The members of the Convention of Colored citizens of the State of Virginia met in August of 1865 to

discuss the new problems that were facing in the newly freed south. Even though the slaves were no

longer forced to work on plantations for their former masters the freedmen complained that they were

still not safe.  The convention cited the fact that there were now 200,000 colored troops in service of

US  a quote from an escaped confederate prisoner saying that whenever we saw a black face we felt

sure of a friend. The former slaves feared for their safety from the men who had controlled their lives

for so long. The convention asked why four fifths of the former rebels were all the sudden being

pardoned and amnestied. These men had taken vows  to the Union after the war but as the

Convention already knew the men who took these vows had no intentions of honoring the promised

they had made to the Federal Government.  The convention feared the legislature that would come

from these former confederates ever finding their way back into office.
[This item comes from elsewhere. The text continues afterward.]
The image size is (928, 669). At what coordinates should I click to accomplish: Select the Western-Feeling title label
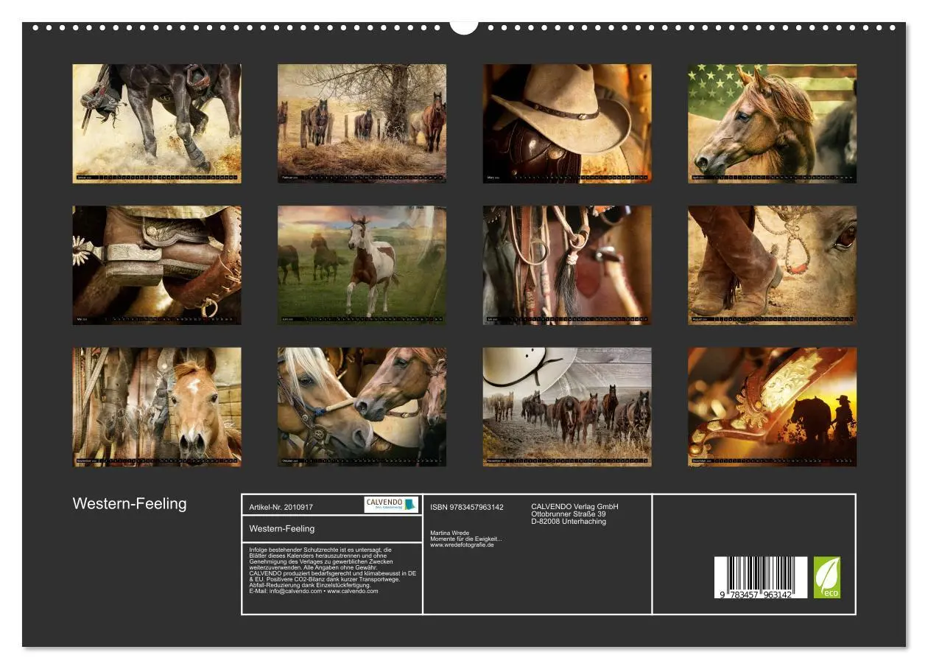[283, 528]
The convention asked for the

continued presence of the military in order to make sure that they would remain safe from the

enemies that were returning to the south. We know from our studies that the fears expressed by

the convention were accurate and the newly freed people of the south had little chance to do anything

without a military presence around at all times. While voting rights were enforced early on in the

south it did not take long for the persecution of freed blacks to begin all over again as soon as

military presence left the area. The Black codes were forced on the south leading to a hundred years

segregation and unfair legislation which would effectively eliminate any of the rights that the people

had been given shortly after the war. The many problems that the convention cited all would

eventually occur and the south would suffer for it.